In seinen vierzehn Jahren an der Front hatte Klockner es noch nie erlebt, dass so viele Leute jemanden überwachten, der so wenig tat. Er führte ein kurzes Gespräch mit Deville in Langley. Danach kam Leben in die Agenten. Es war Zeit für die Wes-und-Chap-Show.

Wes ging hinüber, öffnete die quietschende Tür, von der die Farbe abblätterte, und betrat die Kanzlei von Rechtsanwalt L. Trevor Carson. Wes trug eine Khakihose, einen Baumwollpullover, Slipper und keine Socken, und als Jan ihn mit ihrem üblichen schiefen Grinsen begrüßte, wusste sie nicht, ob er ein Einheimischer oder ein Tourist war.»Was kann ich für Sie tun?«fragte sie.
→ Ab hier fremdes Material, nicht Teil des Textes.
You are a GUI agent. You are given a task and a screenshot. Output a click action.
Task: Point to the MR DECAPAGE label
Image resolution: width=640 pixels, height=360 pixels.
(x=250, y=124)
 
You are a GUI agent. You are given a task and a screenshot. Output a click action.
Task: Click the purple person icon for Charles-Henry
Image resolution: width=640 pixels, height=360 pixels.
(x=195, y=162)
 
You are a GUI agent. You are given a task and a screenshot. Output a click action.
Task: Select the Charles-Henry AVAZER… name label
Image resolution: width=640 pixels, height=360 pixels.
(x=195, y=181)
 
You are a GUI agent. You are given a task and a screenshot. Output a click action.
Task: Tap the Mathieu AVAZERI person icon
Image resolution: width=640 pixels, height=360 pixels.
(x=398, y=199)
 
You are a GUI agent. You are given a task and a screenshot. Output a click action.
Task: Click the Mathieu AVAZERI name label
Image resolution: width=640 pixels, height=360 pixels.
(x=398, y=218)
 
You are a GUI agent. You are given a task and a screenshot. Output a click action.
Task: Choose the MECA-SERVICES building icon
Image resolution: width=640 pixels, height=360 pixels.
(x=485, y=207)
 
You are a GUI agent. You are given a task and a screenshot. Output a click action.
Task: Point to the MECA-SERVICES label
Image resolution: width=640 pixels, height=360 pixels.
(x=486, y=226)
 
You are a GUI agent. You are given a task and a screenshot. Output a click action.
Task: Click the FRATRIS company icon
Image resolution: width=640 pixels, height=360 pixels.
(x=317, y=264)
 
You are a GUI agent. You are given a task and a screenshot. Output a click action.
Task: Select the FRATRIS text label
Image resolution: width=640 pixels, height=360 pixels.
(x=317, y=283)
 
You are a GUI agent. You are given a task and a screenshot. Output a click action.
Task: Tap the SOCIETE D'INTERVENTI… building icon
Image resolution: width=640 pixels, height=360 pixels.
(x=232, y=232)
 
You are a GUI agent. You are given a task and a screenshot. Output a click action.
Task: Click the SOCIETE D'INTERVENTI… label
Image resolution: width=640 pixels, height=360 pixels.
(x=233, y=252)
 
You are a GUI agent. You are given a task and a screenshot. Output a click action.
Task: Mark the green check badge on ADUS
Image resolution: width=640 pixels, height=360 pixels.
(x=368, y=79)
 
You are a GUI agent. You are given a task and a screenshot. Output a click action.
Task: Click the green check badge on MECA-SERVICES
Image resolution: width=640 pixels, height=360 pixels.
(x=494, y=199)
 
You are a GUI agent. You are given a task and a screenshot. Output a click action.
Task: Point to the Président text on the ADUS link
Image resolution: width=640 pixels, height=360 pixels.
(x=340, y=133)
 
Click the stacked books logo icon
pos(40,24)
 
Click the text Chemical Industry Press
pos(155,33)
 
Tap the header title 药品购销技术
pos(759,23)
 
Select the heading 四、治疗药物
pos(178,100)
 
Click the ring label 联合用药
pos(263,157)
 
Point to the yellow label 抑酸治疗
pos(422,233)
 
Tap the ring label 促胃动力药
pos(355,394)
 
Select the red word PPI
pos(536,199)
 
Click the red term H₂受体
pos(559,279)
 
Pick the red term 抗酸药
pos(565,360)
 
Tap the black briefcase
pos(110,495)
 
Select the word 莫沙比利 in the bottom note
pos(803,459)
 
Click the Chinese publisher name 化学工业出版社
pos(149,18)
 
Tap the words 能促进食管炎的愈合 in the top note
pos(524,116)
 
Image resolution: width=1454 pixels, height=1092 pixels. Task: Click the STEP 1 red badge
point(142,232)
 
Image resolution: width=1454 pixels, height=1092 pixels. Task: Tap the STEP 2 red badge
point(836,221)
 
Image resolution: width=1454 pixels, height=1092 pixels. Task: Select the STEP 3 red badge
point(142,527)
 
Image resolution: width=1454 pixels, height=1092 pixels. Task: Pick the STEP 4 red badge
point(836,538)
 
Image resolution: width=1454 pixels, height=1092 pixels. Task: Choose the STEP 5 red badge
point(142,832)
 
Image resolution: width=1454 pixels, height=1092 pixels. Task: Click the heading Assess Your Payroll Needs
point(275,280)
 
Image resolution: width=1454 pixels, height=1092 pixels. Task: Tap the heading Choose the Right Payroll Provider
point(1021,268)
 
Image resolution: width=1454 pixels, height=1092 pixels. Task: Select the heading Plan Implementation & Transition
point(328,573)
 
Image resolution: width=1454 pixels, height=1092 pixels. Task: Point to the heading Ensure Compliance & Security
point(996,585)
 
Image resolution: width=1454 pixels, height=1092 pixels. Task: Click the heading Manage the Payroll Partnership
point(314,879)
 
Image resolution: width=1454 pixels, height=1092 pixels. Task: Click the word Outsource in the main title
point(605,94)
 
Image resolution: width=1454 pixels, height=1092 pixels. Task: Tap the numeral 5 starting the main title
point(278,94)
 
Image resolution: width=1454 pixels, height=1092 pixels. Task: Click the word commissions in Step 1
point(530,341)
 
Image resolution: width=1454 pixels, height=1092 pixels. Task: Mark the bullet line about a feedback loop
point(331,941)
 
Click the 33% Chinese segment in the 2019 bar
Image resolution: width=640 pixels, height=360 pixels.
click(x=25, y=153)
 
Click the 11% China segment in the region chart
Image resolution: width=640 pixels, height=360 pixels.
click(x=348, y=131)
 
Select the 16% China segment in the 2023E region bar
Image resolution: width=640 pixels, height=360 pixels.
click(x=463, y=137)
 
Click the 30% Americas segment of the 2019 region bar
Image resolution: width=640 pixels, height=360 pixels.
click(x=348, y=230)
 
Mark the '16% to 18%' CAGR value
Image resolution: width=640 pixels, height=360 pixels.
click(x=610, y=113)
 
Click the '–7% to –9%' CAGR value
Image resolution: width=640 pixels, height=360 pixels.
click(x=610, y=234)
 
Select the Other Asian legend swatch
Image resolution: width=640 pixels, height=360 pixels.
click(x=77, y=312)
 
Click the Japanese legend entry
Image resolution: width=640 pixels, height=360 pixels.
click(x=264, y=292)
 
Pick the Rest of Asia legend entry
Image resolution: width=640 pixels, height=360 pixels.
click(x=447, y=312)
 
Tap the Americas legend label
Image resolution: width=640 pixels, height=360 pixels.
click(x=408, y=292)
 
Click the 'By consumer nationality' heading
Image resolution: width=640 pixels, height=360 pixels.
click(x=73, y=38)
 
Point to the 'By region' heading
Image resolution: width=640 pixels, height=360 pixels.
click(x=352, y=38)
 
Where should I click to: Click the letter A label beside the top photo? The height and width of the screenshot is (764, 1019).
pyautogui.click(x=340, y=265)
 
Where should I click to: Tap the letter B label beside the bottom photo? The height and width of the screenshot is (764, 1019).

«Ich muss dringend mit Mr. Carson sprechen«, sagte Wes mit Verzweiflung in der Stimme.

«Haben Sie einen Termin?«fragte sie, als wäre ihr Chef so beschäftigt, dass sie nicht imstande war, den Überblick zu behalten.

«Äh, nein, es ist gewissermaßen ein Notfall.«

«Er hat sehr viel zu tun«, sagte sie, und Wes konnte beinahe das Gelächter im Haus gegenüber hören.»Bitte. Ich muss einfach mit ihm sprechen.«

Sie verdrehte die Augen und gab sich eisern.»Um was geht es denn?«

«Ich komme gerade von der Beerdigung meiner Frau«, sagte er, den Tränen nahe, und endlich zeigten sich Risse in Jans Abwehr.»Das tut mir sehr leid«, sagte sie. Armer Kerl.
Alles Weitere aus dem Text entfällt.